損か得か?土地建物等の譲渡所得課税改正
損か得か?とあるように、迷惑な改正とありがたい改正が同時に施行されました。
「年金改正」などのようにマスコミに大きく取り上げられていないものの、税負担への影響は意外に大きそうです。
税負担が増える?損益通算の廃止
平成16年1月1日以降の譲渡から、土地建物等の譲渡所得損失が他の所得と損益通算出来なくなりました。
たとえば、バブル期に購入した土地は、地価下落などによる含み損を抱えている場合が多いと思われます。今までならば、そういった土地を売却したときの損失は、他の所得と相殺することが出来ました。

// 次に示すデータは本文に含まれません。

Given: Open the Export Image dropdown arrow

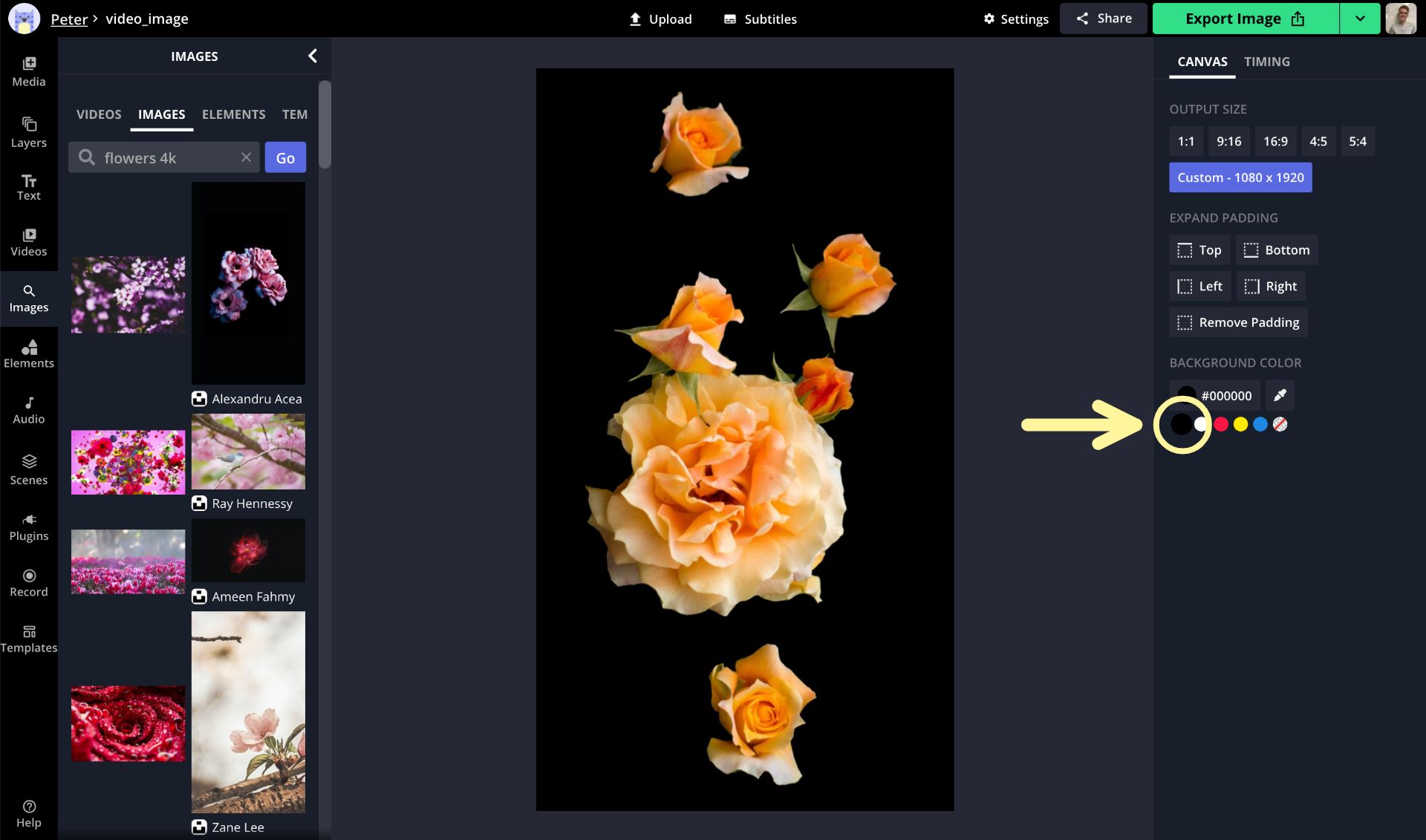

ところが、この改正により、相殺することができなくなったため、その損失は置き去りになってしまうのです!!
税負担が減る?税率の変更
では、このような不利な改正がどうしてされたのでしょうか?
実をいうとこの改正は、税率が以下のように変更されたことに起因します。
改正前 改正後
長期譲渡(所有期間5年超) : 26% ⇒ 20% (住民税含む)
短期譲渡(所有期間5年以下): 52% ⇒ 39% ( 〃 )
土地や建物を譲渡して利益が生ずる人にとっては大変ありがたい改正です。これは、土地や建物を譲渡したときの税率を、株式等を譲渡したとき並みに引き下げたものです。
しかし!同時に株式等の譲渡並みに損益通算もできなくなりました。
売る物件によって、喜ぶ人と、残念がる人に分かれそうですが、地価下落の続く昨今では、残念がる人の方が多いのかもしれません。
居住用の不動産譲渡への影響は?
居住用不動産については、適用要件がありますが、引き続き損益通算をすることができます。
しかし、この要件を満たすかどうかは、税務署等で事前にご確認ください。